Over the past twenty years major controversy has spawned over the issue of euthanasia: a person?s right to die. The American courts have been burdened with determining whether or not the Constitution gives the American people the right to allow others to take their lives, and have failed to come up with a definitive answer.

(specific cases)

There are several aspects to suicide and the law, but we are only going to discuss a few of them. First of all we will examine why anyone would want to take their own life and decipher the differences between a rational suicide and an irrational suicide. Secondly we will look at ways assistance has played in the area of suicide. Next, we’ll look at what the constitution says and see if any of the states have allowed suicide. Finally, we’ll study some of the cases that have been brought before the American courts.

Suicide has become a big part of American society; year after year more people are taking their own lives for many different reasons. A lot of philosophers have broken down all the reasons of suicides into two different categories, rational suicide and irrational suicide. A rational suicide has been given five basic criteria that usually must be met for the person’s act to be considered rational. The five criteria which a person must show for their suicide to be considered rational are, “the ability to reason, realistic world view, adequacy of information, avoidance of harm, and accordance with fundamental interests.” Another opinion of rationality of suicide is, “it is the best thing for him from the point of view of his own welfare-or whether it is the best thing for someone being advised, from the point of view of that person’s welfare”. People have to characterize suicides because a lot of times they don’t understand what that person is going through so by grouping them and placing criteria on them it allows them to accept it in an easier manner.

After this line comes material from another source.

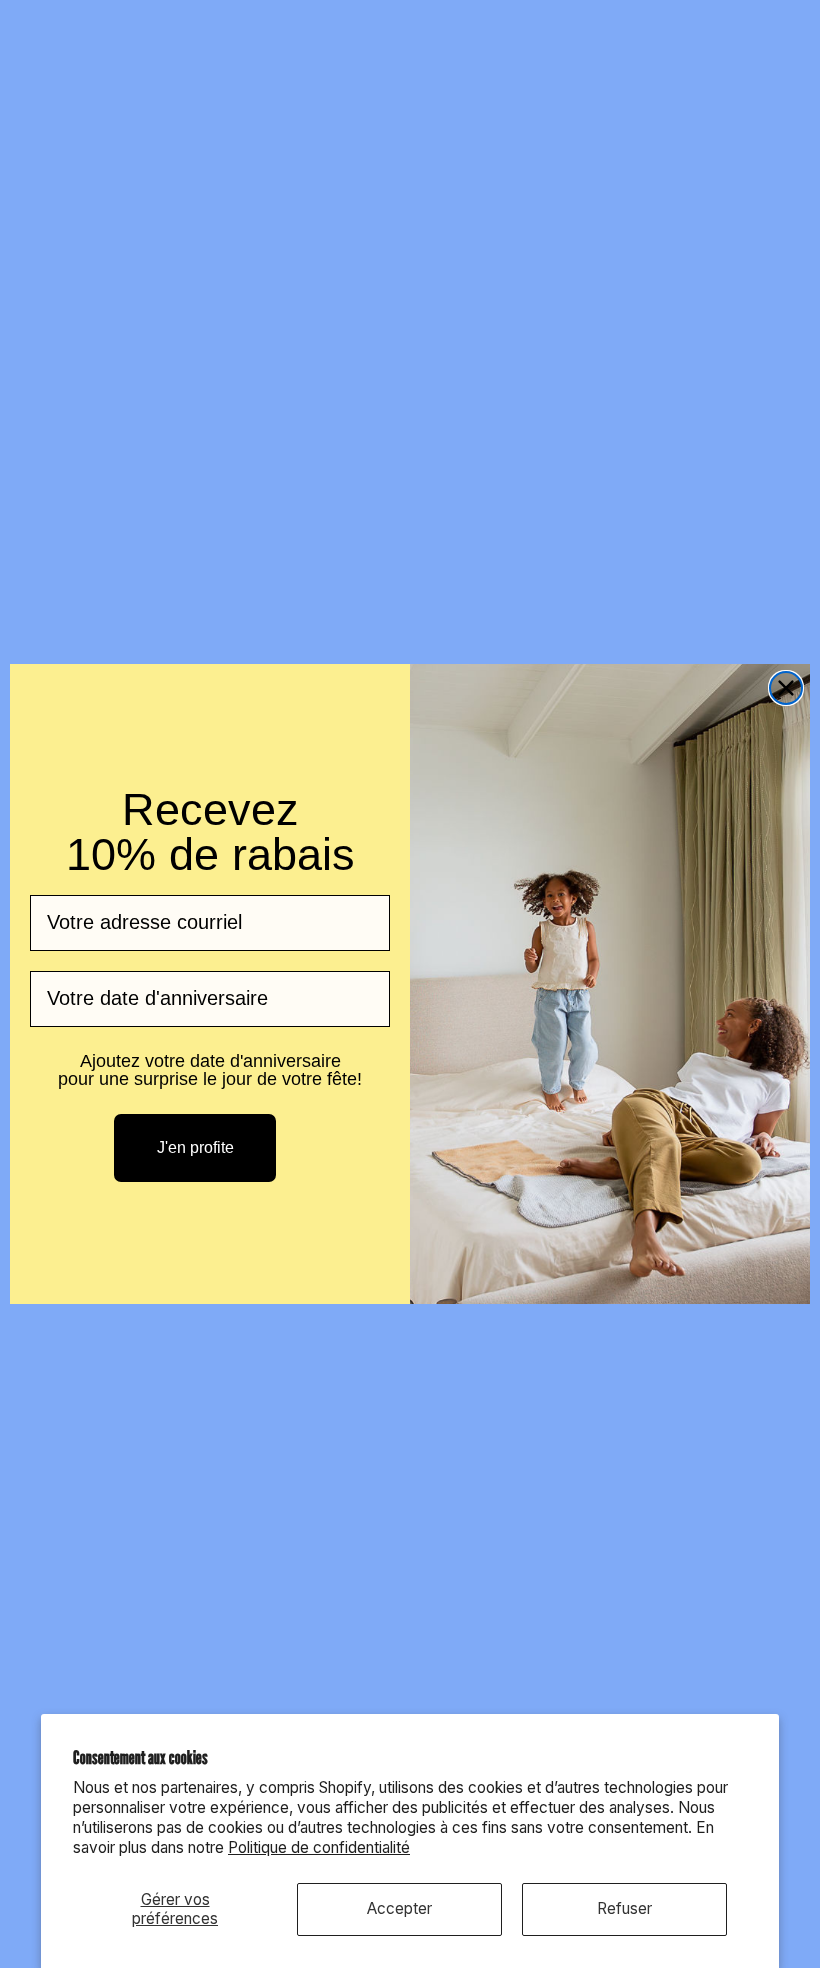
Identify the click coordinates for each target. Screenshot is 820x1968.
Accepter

A lot of suicides are grouped in the rational category because they are committed so the person can be saved from the pain they may be experiencing from a terminal disease. This seems to be just about the only true rational and morally correct reason why a person should be assisted in suicide if that’s what they want. Yet a lot of times these patients are “heavily sedated, so that it is impossible for the mental processes of decision leading to action to occur.” In other words these patients have a rational reason to commit suicide, yet their mind is not capable of making that decision.

So if terminally ill patients are the only ones who have a good rational reason to commit suicide, then where does that leave everyone else? Well just about everyone else commits suicide because of a little thing that enters everyone’s life at some time and that thing is called depression. Depression can come from several different things, such as a loss of something like a job, a loved one, a limb such as an arm or leg, or anything else that might be held dear to that person. Other things could be rejection at home or in the work place, abuse, and sometimes even the thought of getting old and not wanting to know what tomorrow holds in store. There are a lot of arguments that these are rational reasons but just because you are having a bad day doesn’t actually mean you have a rational reason to go out and ask someone to assist you in suicide. Another big issue about suicide today is the one that deals with assisted suicide. When we think about this the first person that pops in our mind is Dr. Jack Kervorkian. Yet Kervorkian was not the first, “The Hemlock Society was founded by Derek Humphry, a British journalist, in Los Angeles in 1980. The organization advocated active euthanasia, or aiding the death of a hopelessly ill individual.” This society was responsible for several deaths because of their “listing of lethal doses of eighteen commonly prescribed drugs and a manual on suicide, which quickly became a best-seller.”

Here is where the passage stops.